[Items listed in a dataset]
------------------------------

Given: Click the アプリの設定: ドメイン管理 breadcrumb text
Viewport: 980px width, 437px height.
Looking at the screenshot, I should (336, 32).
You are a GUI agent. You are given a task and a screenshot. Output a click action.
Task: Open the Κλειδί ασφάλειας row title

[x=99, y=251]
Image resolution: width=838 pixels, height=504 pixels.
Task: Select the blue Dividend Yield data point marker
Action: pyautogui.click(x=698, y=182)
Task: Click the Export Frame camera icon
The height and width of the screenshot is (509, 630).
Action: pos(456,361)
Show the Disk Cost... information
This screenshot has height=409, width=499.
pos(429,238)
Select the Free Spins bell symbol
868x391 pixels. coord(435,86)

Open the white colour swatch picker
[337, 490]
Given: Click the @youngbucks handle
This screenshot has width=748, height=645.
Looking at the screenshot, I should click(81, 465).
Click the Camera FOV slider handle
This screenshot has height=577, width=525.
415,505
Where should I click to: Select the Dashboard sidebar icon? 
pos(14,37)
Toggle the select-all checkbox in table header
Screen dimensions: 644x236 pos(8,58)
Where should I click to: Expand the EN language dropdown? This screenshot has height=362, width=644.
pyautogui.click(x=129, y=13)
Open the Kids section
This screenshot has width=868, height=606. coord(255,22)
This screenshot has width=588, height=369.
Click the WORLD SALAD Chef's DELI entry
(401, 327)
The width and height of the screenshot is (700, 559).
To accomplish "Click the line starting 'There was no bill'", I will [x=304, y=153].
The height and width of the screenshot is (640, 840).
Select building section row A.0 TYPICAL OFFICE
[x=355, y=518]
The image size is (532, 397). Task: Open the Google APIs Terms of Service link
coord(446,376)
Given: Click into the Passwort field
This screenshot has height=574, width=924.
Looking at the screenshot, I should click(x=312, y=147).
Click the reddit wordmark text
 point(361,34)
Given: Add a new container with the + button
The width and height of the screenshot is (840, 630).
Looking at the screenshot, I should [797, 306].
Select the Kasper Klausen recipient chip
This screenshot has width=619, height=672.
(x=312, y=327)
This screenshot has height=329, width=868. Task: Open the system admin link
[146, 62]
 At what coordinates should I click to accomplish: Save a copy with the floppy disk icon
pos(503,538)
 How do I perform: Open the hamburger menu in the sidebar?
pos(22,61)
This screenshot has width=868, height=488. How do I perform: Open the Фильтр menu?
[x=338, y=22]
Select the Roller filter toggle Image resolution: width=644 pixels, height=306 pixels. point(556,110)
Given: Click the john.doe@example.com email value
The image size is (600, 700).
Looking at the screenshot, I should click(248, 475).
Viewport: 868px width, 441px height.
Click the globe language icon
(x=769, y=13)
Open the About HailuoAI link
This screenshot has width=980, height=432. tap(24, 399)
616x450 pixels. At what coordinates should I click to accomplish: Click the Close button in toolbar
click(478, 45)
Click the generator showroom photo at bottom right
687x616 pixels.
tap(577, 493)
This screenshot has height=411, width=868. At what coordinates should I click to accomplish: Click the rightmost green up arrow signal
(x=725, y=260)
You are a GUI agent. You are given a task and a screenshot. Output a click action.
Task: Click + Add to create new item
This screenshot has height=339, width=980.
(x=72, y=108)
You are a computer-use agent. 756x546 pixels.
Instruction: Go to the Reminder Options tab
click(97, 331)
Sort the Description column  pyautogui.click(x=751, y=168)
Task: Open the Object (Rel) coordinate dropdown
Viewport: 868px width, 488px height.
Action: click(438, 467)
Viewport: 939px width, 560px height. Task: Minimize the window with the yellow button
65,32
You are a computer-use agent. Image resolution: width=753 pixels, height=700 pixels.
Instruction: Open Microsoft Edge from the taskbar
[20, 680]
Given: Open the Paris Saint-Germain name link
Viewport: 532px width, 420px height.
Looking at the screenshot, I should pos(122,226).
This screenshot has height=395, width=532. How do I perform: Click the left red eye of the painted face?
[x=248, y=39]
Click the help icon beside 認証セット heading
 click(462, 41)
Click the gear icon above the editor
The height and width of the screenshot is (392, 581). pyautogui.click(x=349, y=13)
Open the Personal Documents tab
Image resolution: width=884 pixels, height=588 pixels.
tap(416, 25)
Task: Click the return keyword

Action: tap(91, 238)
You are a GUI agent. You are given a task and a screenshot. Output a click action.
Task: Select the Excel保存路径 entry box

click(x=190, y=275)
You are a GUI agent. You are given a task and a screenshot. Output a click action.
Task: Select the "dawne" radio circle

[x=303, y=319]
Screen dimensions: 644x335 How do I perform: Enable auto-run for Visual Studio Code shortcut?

------------------------------

**Task details:**
Every record must be written out again without any change.

**Answer to this problem:**
Given: Click the アプリの設定: ドメイン管理 breadcrumb text
Viewport: 980px width, 437px height.
Looking at the screenshot, I should (336, 32).
You are a GUI agent. You are given a task and a screenshot. Output a click action.
Task: Open the Κλειδί ασφάλειας row title

[x=99, y=251]
Image resolution: width=838 pixels, height=504 pixels.
Task: Select the blue Dividend Yield data point marker
Action: pyautogui.click(x=698, y=182)
Task: Click the Export Frame camera icon
The height and width of the screenshot is (509, 630).
Action: pos(456,361)
Show the Disk Cost... information
This screenshot has height=409, width=499.
pos(429,238)
Select the Free Spins bell symbol
868x391 pixels. coord(435,86)

Open the white colour swatch picker
[337, 490]
Given: Click the @youngbucks handle
This screenshot has width=748, height=645.
Looking at the screenshot, I should click(81, 465).
Click the Camera FOV slider handle
This screenshot has height=577, width=525.
415,505
Where should I click to: Select the Dashboard sidebar icon? 
pos(14,37)
Toggle the select-all checkbox in table header
Screen dimensions: 644x236 pos(8,58)
Where should I click to: Expand the EN language dropdown? This screenshot has height=362, width=644.
pyautogui.click(x=129, y=13)
Open the Kids section
This screenshot has width=868, height=606. coord(255,22)
This screenshot has width=588, height=369.
Click the WORLD SALAD Chef's DELI entry
(401, 327)
The width and height of the screenshot is (700, 559).
To accomplish "Click the line starting 'There was no bill'", I will [x=304, y=153].
The height and width of the screenshot is (640, 840).
Select building section row A.0 TYPICAL OFFICE
[x=355, y=518]
The image size is (532, 397). Task: Open the Google APIs Terms of Service link
coord(446,376)
Given: Click into the Passwort field
This screenshot has height=574, width=924.
Looking at the screenshot, I should click(x=312, y=147).
Click the reddit wordmark text
 point(361,34)
Given: Add a new container with the + button
The width and height of the screenshot is (840, 630).
Looking at the screenshot, I should [797, 306].
Select the Kasper Klausen recipient chip
This screenshot has width=619, height=672.
(x=312, y=327)
This screenshot has height=329, width=868. Task: Open the system admin link
[146, 62]
 At what coordinates should I click to accomplish: Save a copy with the floppy disk icon
pos(503,538)
 How do I perform: Open the hamburger menu in the sidebar?
pos(22,61)
This screenshot has width=868, height=488. How do I perform: Open the Фильтр menu?
[x=338, y=22]
Select the Roller filter toggle Image resolution: width=644 pixels, height=306 pixels. point(556,110)
Given: Click the john.doe@example.com email value
The image size is (600, 700).
Looking at the screenshot, I should click(248, 475).
Viewport: 868px width, 441px height.
Click the globe language icon
(x=769, y=13)
Open the About HailuoAI link
This screenshot has width=980, height=432. tap(24, 399)
616x450 pixels. At what coordinates should I click to accomplish: Click the Close button in toolbar
click(478, 45)
Click the generator showroom photo at bottom right
687x616 pixels.
tap(577, 493)
This screenshot has height=411, width=868. At what coordinates should I click to accomplish: Click the rightmost green up arrow signal
(x=725, y=260)
You are a GUI agent. You are given a task and a screenshot. Output a click action.
Task: Click + Add to create new item
This screenshot has height=339, width=980.
(x=72, y=108)
You are a computer-use agent. 756x546 pixels.
Instruction: Go to the Reminder Options tab
click(97, 331)
Sort the Description column  pyautogui.click(x=751, y=168)
Task: Open the Object (Rel) coordinate dropdown
Viewport: 868px width, 488px height.
Action: click(438, 467)
Viewport: 939px width, 560px height. Task: Minimize the window with the yellow button
65,32
You are a computer-use agent. Image resolution: width=753 pixels, height=700 pixels.
Instruction: Open Microsoft Edge from the taskbar
[20, 680]
Given: Open the Paris Saint-Germain name link
Viewport: 532px width, 420px height.
Looking at the screenshot, I should pos(122,226).
This screenshot has height=395, width=532. How do I perform: Click the left red eye of the painted face?
[x=248, y=39]
Click the help icon beside 認証セット heading
 click(462, 41)
Click the gear icon above the editor
The height and width of the screenshot is (392, 581). pyautogui.click(x=349, y=13)
Open the Personal Documents tab
Image resolution: width=884 pixels, height=588 pixels.
tap(416, 25)
Task: Click the return keyword

Action: tap(91, 238)
You are a GUI agent. You are given a task and a screenshot. Output a click action.
Task: Select the Excel保存路径 entry box

click(x=190, y=275)
You are a GUI agent. You are given a task and a screenshot. Output a click action.
Task: Select the "dawne" radio circle

[x=303, y=319]
Screen dimensions: 644x335 How do I perform: Enable auto-run for Visual Studio Code shortcut?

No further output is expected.